Last week, I wrote that the Substance Abuse and Mental Health Services Administration (SAMHSA) was wrong to say that its rules required CMS to withhold from researchers any personally identifiable substance use claims from Medicare and Medicaid data. Now, after spending more time with the agency’s rules, I’m not so sure. Even so, SAMHSA’s decision-making raises some troubling questions.
By statute, any patient records pertaining to substance use or alcoholism that are maintained in connection with the performance of any federally supported program or activity are confidential. At the same time, however, the statute also says that such records can be disclosed “[t]o qualified personnel for the purpose of conducting scientific research.”
To implement this provision, the agency that became SAMHSA, in 1976, adopted 42 C.F.R. §2.52, which allows patient identifying information to be disclosed “for the purpose of scientific research.” In so doing, the agency emphasized the importance of retrospective studies to the “search for truth” and recognized that “it would be wholly inappropriate to use the rulemaking process to impose an absolute requirement of patient consent with respect to activities which by statute may be conducted without it.” [40 Fed. Reg. 20536-37 (1976)]
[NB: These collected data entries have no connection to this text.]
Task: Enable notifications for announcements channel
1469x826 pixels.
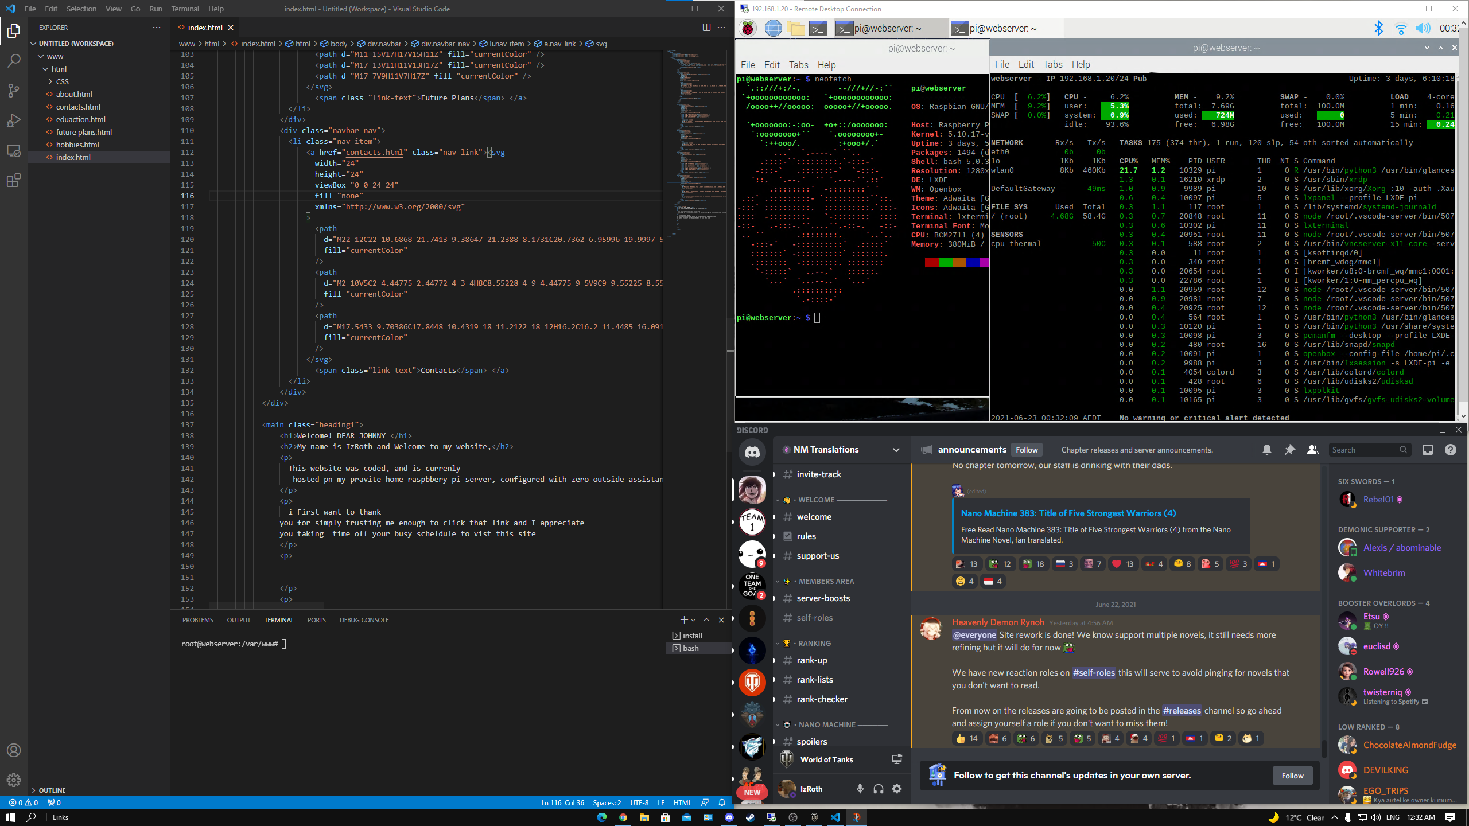Action: click(1266, 450)
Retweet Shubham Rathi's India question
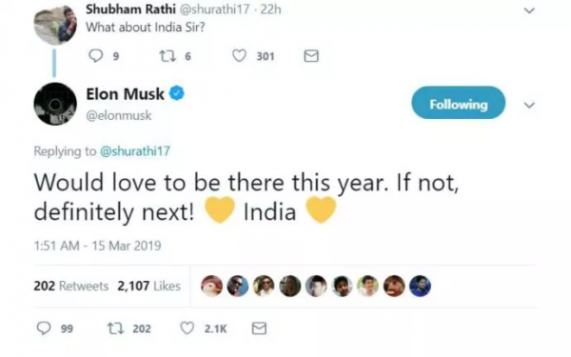The width and height of the screenshot is (571, 357). tap(167, 56)
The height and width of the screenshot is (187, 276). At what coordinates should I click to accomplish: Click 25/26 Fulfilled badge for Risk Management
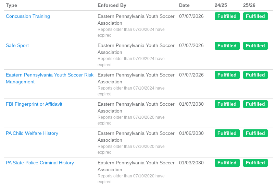click(255, 75)
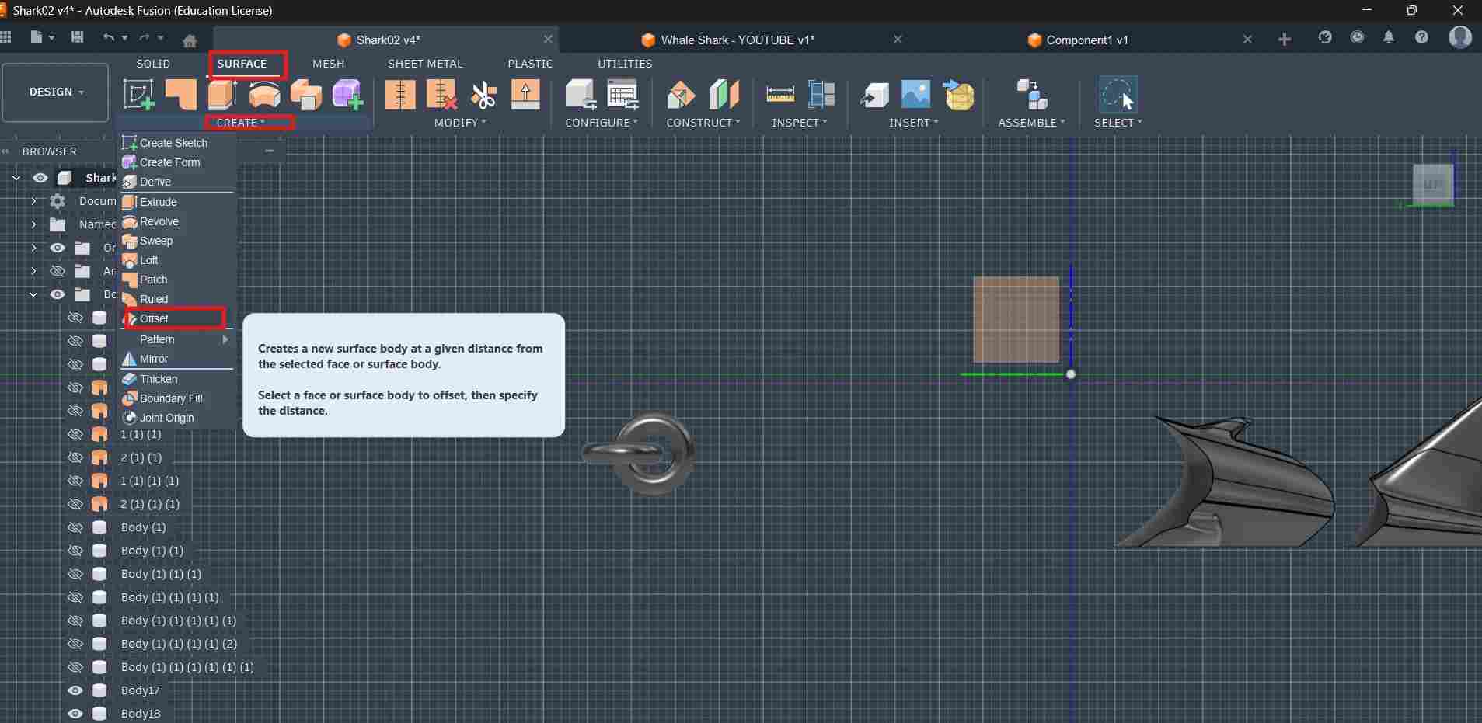
Task: Click the ViewCube in the viewport corner
Action: pos(1432,184)
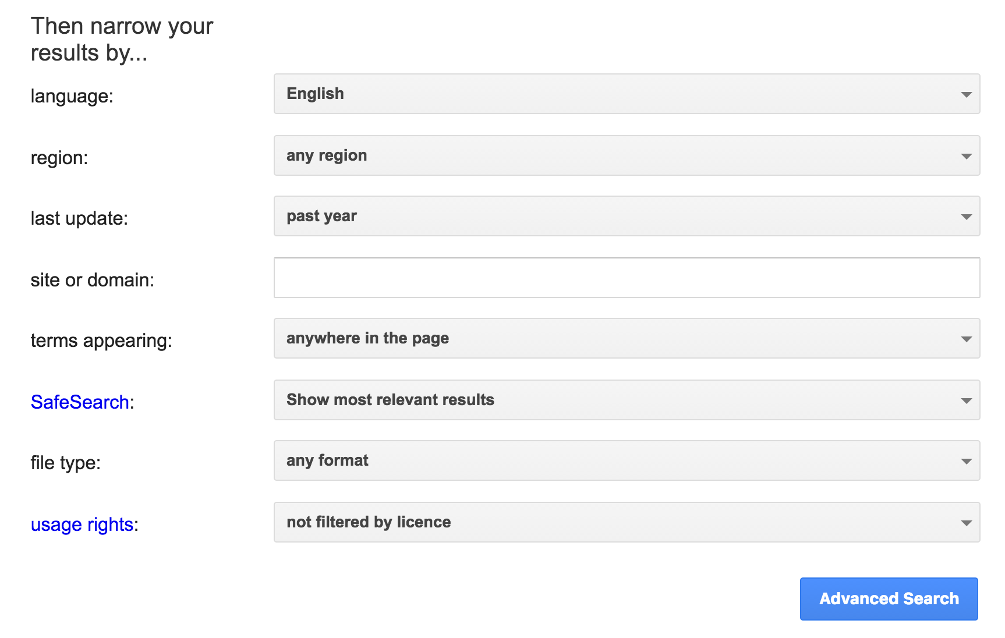Click the last update dropdown arrow icon
Screen dimensions: 1005x638
click(x=966, y=217)
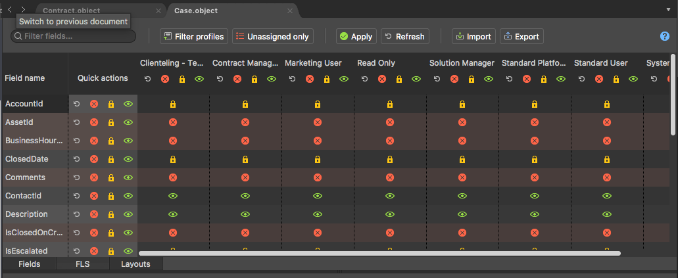Click revert icon under Solution Manager header
The image size is (678, 278).
(x=437, y=79)
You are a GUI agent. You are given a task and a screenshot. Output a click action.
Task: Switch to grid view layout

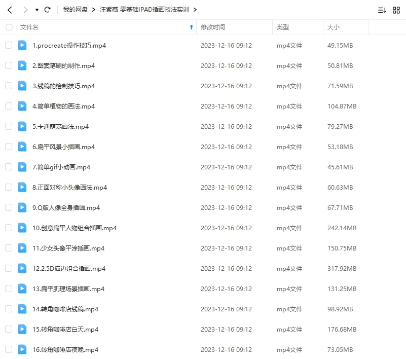[x=396, y=10]
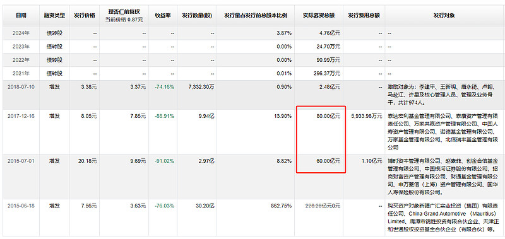
Task: Click the 发行费用总额 column header
Action: click(x=364, y=15)
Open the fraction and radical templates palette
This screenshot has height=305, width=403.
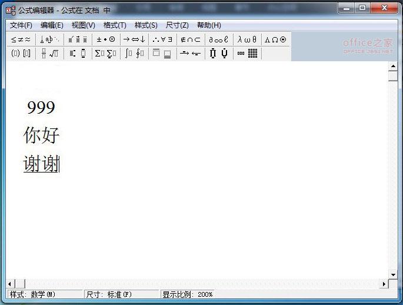click(49, 54)
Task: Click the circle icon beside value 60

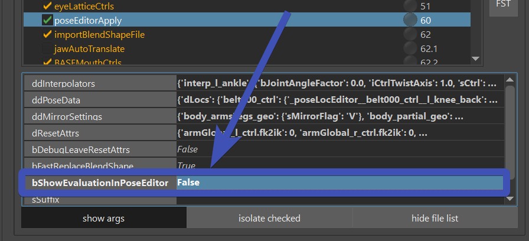Action: (410, 20)
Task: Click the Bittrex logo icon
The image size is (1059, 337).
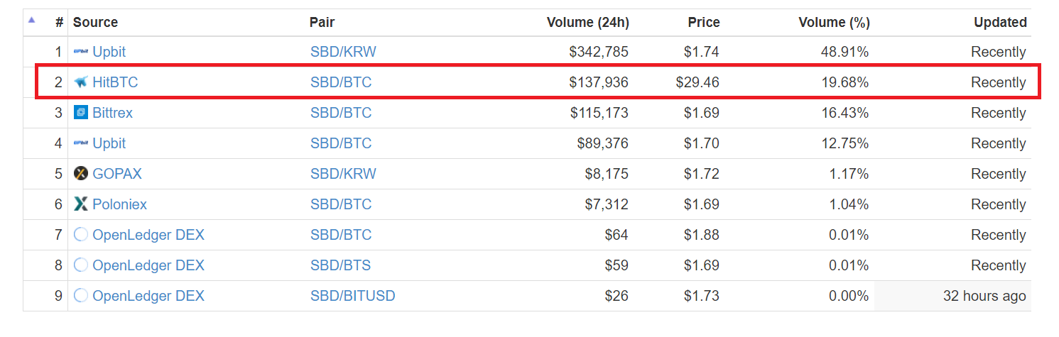Action: (80, 113)
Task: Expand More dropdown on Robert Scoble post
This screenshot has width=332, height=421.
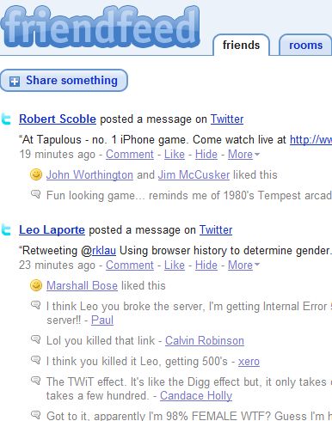Action: pos(243,155)
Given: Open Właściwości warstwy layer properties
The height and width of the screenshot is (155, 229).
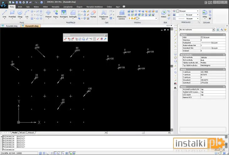Looking at the screenshot, I should click(122, 15).
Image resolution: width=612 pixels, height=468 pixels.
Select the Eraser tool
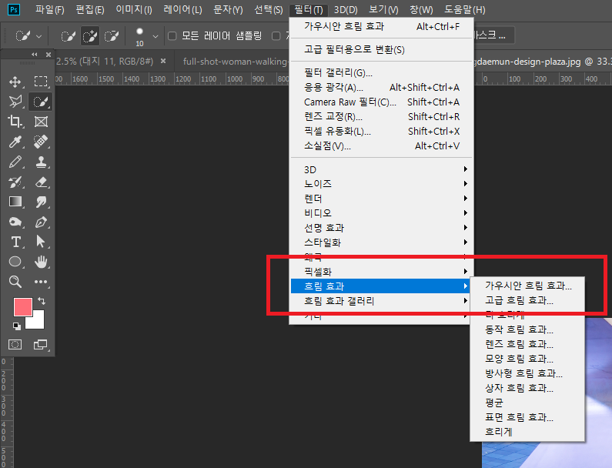tap(41, 182)
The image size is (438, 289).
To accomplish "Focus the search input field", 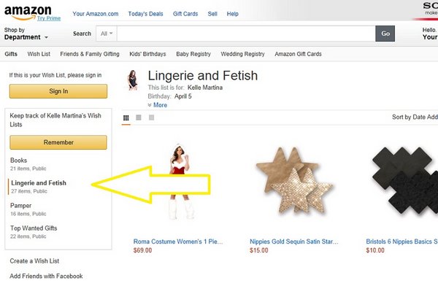I will (x=246, y=34).
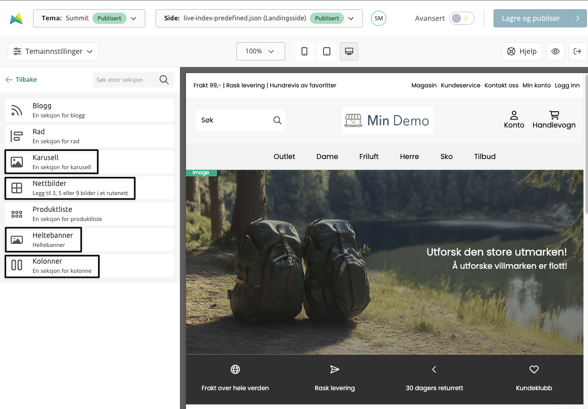Click the Handlevogn cart icon
This screenshot has height=409, width=588.
[x=554, y=115]
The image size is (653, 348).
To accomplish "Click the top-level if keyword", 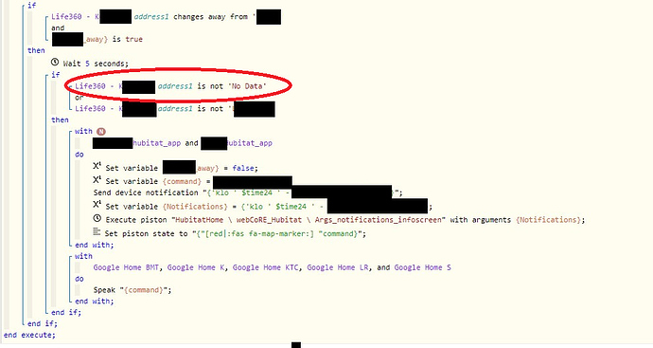I will (31, 5).
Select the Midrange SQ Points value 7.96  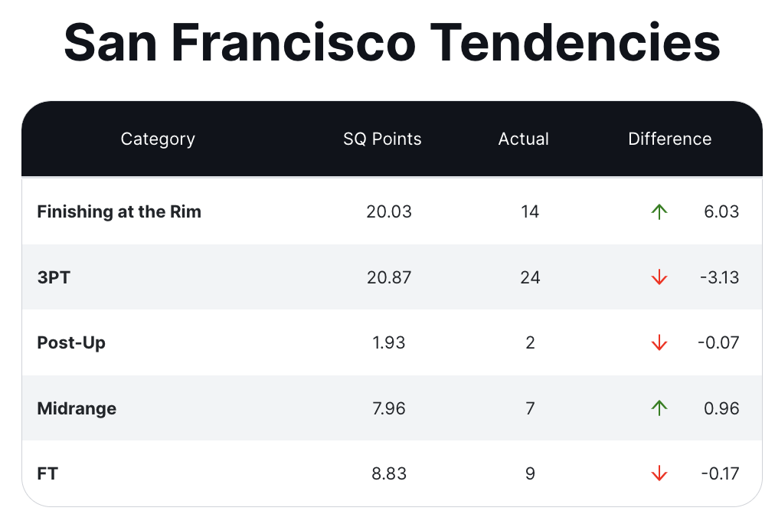click(388, 408)
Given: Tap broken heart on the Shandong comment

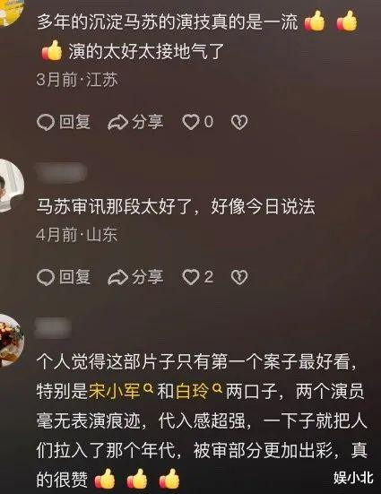Looking at the screenshot, I should coord(239,277).
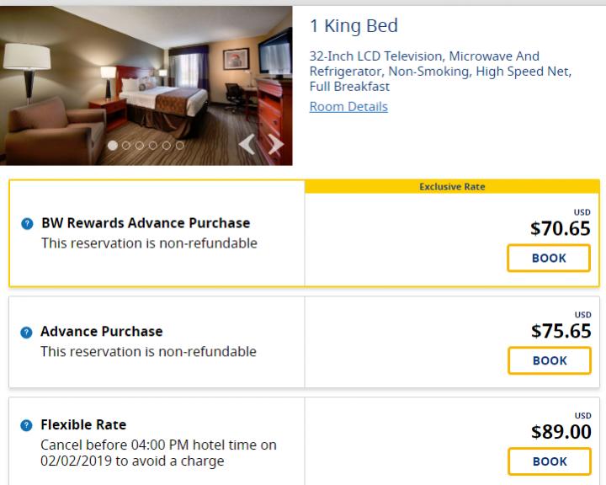Open help for BW Rewards Advance Purchase
This screenshot has height=485, width=606.
27,224
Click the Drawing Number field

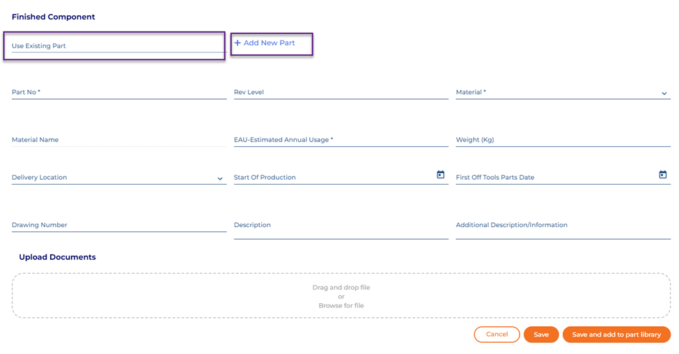[x=118, y=225]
In 1987, the language of §2.52 was updated to “clarify” that disclosure was appropriate only “if the program director makes a determination” that the researchers are qualified and meet certain stringent standards. [52 Fed. Reg. 21800 (1987)] Initially, I assumed CMS would count as a program director. The problem is that the regulations define “program” to be an “individual or entity” that “provides … alcohol or drug abuse diagnosis [or] treatment.” Under that definition, it seems that CMS is probably not a program—and it thus can’t take advantage of §2.52.
Instead, SAMHSA’s regulations seem to treat CMS as a “third party payer,” which is defined broadly enough to include both private insurers and government agencies. And under 42 C.F.R. §2.12(d)(2), “[t]he restrictions on disclosure in these regulations apply to … [t]hird party payers with regard to records disclosed to them by federally assisted alcohol and drug abuse programs.”
In other words, Medicare and Medicaid may be bound by confidentiality restrictions, even though they aren’t authorized in §2.52 to disclose patient identifying data to researchers. This made sense back in 1976, when the regulations were first adopted. Allowing providers to share substance use information would facilitate research, but the same wasn’t necessarily true for insurers. Crunching huge data sets of submitted claims just wasn’t possible in an era before computers came into widespread use. And so in a rulemaking notice that spilled a lot of ink about the importance of research, the agency never mentioned the possibility that prohibiting disclosures from third-party payers might inhibit research.
All of this suggests, however, that CMS’s new policy of scrubbing Medicare and Medicaid data is based on regulations that were drafted in another era and that have not been amended to keep pace with changing circumstances. That’s worrisome. I’ve seen no evidence that SAMHSA has ever publicly considered the wisdom of allowing Medicare and Medicaid to disclose patient-identified data to researchers. If the agency had, I can’t imagine why it would allow private providers—but not the government—to do so.
More to the point, SAMHSA had a choice when it discovered that CMS had been releasing its data for years without any apparent breaches of patient confidentiality. It could have reflexively told CMS to stop—which is what it looks like it did. Or it could have issued guidance to temporarily accommodate CMS’s practice even as it proposed amending the rules to enable the disclosures.
What I can’t fathom is why SAMHSA forced a major change in longstanding CMS practice without ever notifying the research community. No federal statute requires withholding the data: this is just the agency’s choice. It should heed its 1976 position that it would be “wholly inappropriate” to stifle research without adequate justification.